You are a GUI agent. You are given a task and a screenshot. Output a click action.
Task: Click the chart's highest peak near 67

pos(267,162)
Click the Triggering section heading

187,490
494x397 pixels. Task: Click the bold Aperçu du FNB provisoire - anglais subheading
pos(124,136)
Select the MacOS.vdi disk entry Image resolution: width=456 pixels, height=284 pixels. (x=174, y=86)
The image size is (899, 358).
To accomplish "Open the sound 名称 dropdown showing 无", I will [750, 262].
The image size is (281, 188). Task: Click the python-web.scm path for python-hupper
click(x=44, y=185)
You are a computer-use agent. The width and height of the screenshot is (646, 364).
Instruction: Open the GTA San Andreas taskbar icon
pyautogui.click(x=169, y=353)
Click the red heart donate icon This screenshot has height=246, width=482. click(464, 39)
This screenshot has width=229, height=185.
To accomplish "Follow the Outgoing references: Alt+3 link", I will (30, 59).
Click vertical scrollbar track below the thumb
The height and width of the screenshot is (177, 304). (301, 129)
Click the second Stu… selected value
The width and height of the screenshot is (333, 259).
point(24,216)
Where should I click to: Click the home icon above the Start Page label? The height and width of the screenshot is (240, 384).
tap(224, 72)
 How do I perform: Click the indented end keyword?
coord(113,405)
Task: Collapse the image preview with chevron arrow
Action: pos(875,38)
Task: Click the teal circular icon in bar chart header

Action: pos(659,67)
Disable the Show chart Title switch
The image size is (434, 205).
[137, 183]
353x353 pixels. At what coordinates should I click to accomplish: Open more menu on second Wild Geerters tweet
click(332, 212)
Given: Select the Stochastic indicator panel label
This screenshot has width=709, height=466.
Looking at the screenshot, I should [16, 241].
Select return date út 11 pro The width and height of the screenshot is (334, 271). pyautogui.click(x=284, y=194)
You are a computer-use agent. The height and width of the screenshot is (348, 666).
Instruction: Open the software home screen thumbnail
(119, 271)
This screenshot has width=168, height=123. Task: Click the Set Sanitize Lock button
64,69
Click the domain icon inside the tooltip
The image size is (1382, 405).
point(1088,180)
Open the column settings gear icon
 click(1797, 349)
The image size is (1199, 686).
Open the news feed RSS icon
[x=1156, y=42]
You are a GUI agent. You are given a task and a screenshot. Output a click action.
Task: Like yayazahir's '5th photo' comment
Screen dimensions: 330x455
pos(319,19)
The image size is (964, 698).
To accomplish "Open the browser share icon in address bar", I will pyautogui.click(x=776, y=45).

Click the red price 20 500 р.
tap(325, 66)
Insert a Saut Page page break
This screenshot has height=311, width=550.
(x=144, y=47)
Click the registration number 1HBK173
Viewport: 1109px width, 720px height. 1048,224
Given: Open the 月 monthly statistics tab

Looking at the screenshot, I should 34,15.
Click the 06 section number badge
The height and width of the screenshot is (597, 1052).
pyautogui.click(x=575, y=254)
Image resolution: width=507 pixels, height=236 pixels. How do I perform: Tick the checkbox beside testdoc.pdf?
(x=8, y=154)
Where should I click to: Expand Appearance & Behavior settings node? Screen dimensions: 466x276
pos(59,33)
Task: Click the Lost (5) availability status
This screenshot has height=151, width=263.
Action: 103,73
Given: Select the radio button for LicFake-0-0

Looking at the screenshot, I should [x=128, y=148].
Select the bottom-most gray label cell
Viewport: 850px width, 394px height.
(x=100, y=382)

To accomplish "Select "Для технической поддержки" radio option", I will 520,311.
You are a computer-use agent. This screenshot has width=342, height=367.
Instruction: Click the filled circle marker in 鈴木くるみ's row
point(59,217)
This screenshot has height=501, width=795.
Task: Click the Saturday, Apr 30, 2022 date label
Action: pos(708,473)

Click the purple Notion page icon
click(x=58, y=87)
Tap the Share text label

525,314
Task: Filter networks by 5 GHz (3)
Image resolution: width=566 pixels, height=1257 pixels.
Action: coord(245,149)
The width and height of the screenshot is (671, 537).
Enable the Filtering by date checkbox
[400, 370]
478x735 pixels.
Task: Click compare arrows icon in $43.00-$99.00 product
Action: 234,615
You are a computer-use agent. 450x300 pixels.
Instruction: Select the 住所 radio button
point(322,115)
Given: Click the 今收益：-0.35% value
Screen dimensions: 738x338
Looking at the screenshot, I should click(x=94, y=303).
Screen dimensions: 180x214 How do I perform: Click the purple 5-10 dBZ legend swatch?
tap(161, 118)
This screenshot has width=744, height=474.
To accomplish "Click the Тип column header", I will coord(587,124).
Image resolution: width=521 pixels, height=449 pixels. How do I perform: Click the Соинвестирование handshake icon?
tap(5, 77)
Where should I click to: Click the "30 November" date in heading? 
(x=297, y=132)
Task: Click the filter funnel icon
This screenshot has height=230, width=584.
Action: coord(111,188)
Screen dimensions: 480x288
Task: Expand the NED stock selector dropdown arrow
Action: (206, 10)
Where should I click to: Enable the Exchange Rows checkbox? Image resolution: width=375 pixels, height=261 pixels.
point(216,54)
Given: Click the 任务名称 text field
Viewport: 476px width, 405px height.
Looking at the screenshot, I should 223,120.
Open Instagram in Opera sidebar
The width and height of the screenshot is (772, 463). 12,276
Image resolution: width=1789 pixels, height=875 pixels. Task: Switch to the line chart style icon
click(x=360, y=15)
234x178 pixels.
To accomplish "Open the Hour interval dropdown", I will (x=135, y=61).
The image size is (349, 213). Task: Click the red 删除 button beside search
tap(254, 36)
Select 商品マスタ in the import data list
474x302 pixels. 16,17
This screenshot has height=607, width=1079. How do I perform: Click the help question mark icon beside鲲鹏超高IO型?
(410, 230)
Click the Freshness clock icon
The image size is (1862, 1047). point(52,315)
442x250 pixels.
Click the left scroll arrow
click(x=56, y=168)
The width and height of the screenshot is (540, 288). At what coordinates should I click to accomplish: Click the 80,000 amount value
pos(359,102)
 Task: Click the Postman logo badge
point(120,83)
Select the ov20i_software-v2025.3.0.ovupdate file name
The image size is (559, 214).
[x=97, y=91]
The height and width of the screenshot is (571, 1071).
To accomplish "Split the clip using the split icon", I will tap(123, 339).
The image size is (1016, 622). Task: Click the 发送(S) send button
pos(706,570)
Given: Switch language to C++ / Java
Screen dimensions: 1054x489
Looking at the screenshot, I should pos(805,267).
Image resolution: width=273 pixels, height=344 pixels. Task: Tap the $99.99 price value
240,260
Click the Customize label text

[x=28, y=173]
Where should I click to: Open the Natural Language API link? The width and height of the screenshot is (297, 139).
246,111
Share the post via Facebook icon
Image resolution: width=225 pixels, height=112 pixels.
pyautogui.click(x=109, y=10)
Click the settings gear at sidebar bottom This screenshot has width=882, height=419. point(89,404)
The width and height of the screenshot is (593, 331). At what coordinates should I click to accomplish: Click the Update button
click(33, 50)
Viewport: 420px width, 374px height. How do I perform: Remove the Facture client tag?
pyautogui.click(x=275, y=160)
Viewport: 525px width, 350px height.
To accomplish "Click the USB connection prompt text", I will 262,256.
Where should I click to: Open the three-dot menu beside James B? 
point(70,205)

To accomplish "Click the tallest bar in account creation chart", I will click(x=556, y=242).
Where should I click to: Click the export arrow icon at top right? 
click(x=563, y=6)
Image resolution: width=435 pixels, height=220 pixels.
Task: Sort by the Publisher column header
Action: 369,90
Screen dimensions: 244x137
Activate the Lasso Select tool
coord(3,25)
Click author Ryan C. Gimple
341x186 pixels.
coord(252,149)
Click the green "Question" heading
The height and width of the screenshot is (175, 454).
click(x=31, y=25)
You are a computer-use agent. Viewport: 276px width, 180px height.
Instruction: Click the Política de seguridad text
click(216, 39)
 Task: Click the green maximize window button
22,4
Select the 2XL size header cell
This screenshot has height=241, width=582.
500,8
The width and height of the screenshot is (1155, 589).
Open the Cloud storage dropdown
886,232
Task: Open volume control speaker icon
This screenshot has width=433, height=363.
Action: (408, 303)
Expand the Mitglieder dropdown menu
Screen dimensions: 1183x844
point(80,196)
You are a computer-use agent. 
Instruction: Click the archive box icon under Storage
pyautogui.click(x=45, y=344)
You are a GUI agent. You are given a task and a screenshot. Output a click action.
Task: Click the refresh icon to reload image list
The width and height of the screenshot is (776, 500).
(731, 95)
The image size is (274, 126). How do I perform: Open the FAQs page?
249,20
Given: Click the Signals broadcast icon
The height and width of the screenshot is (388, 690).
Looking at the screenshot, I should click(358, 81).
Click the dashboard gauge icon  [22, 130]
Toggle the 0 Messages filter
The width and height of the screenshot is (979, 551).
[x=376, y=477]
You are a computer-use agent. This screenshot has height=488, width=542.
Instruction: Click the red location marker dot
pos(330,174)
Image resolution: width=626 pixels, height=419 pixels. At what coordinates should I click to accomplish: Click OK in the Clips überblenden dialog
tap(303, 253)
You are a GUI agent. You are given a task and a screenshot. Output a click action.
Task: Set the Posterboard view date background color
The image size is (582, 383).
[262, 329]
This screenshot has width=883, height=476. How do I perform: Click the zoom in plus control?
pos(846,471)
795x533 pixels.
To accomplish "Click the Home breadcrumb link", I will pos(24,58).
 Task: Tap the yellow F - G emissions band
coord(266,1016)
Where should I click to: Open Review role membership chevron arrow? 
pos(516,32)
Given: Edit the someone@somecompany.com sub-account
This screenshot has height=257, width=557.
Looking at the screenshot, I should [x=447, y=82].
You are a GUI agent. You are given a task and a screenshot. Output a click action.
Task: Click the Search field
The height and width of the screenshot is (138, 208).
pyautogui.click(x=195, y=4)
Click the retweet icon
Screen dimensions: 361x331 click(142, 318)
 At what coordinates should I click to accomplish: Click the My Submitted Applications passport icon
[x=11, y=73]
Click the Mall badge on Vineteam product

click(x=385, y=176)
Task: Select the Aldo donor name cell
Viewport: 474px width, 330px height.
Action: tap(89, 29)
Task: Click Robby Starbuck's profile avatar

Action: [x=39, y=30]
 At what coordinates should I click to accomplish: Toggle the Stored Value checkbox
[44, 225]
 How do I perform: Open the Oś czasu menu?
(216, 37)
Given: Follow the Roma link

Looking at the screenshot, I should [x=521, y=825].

Exercise goal: For every line above with the word "computer" in it, make a copy.

Reply:
You are a computer-use agent. The width and height of the screenshot is (646, 364).
You are a computer-use agent. The height and width of the screenshot is (348, 666).
You are a computer-use agent. This screenshot has width=342, height=367.
You are a computer-use agent. 450x300 pixels.
You are a computer-use agent. Viewport: 276px width, 180px height.
You are a computer-use agent. 
You are a computer-use agent. This screenshot has height=488, width=542.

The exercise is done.